Das Osnabrücker Papier geht die Frage der Stellung der Frau in der Kirchenleitung aus einer ökumenischen Perspektive an. Das schafft gleich mehr Raum für die Auseinandersetzung. «Das erklärte Ziel der ökumenischen Bewegung, die sichtbare Einheit der Kirchen, ist nicht zu erreichen ohne eine Verständigung über die Präsenz von Frauen in allen kirchlichen Ämtern», lautet die erste der sieben Thesen. Und sie verweist auf einen zentralen Punkt der Wahrnehmung von Religion in unserer Gesellschaft: Wenn die Kirchen in Zukunft in dieser Gesellschaft eine Rolle spielen wollen, dann tun sie gut daran, sich den aktuellen Herausforderungen miteinander und in ökumenischer Offenheit zu stellen. Denn die Kirchen werden zunehmend mit- und aneinander gemessen werden. Wo sich Differenzen auftun, wie beim Zugang von Frauen zu kirchlichen Ämtern, besteht sowohl untereinander, wie auch nach aussen Klärungsbedarf.

Als Katholik bin ich Teil einer Kirche, welche die Kompetenzen von Männern und Frauen in Leitungsämtern stark trennt.

Gefragt ist aber nicht allein eine Auseinandersetzung auf der theologisch-wissenschaftlichen Ebene. Es geht auch darum, welches Bild von Kirche durch die Leitungsstruktur nach aussen vermittelt wird. Als Katholik bin ich Teil einer Kirche, die in ihrer Tradition die Kompetenzen von Männern und Frauen in Leitungsämtern stark trennt.

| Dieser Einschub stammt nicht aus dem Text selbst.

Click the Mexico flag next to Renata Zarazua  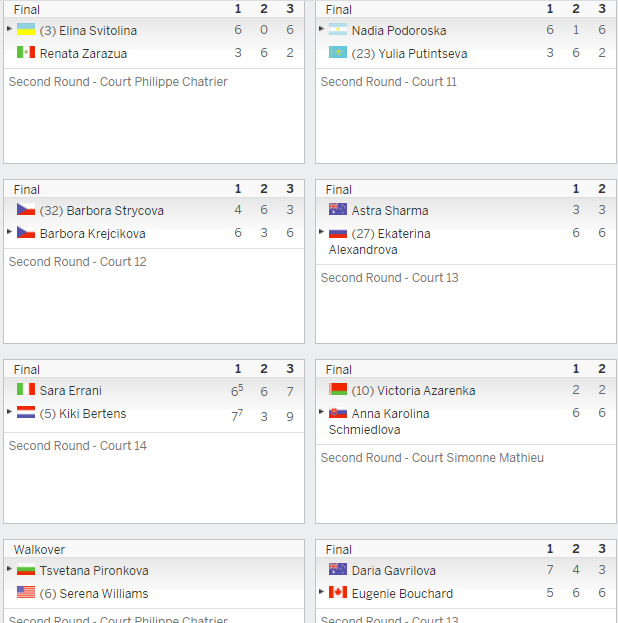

Solche Fragen gehören aber immer wieder neu auf den Tisch. Ich kann mich nicht einfach hinter Geschichte und Traditionen verstecken.

Das Missverhältnis zwischen Frauen und Männern bei den Ämtern in der römisch-katholischen Kirche kann ich als Katholik auch nicht einfach «nach oben» abschieben. Es ist an jedem Gläubigen, Frauen und Männer auf allen Ebenen dieser Kirche, seine Meinung und Erfahrungen für eine offene Debatte um die Frage der Gleichwertigkeit und der Gleichstellung von Frau und Mann in der Kirche einzubringen. Das kann und soll ohne Vorwürfe, Besserwisserei oder gar Beschuldigungen erfolgen. Auch in dieser Hinsicht sind die «Osnabrücker Thesen» ein Lehrstück, was die siebte These eindrücklich zeigt: «Der Geist Jesu Christi verpflichtet uns, uns mit den unterschiedlichen theologischen Überzeugungen in der Frage der kirchlichen Ämter stets mit Wertschätzung und versöhnungsbereit argumentativ im Miteinander zu befassen.»

Wir katholischen Männern können ernst machen mit wahrer christlicher Solidarität.

Dieses Papier ist keine Kampfansage. Nein, es ist eine Einladung zur Auseinandersetzung mit einem Thema, das am Ende des Reformationsgedenkens eine grosse Plattform bekommen hat, aber weit über alle Jubiläen hinaus Aufmerksamkeit verdient. Und es ist eine Einladung zur Selbstverpflichtung, wie sie die vier unterzeichnenden Professorinnen selber auch dazugesetzt haben. Denn etwas Druck brauchen wir bei solchen Themen wohl alle. Erst recht wir katholischen Männer, die wir hier ernst machen können mit wahrer christlicher Solidarität, wo es keinen Unterschied zwischen Frau und Mann geben darf.

Die Osnabrücker Thesen sind im Wortlaut und mit weiteren Erläuerungen auf der Internetseite des Zentralkomitees der deutschen Katholiken nachzulesen.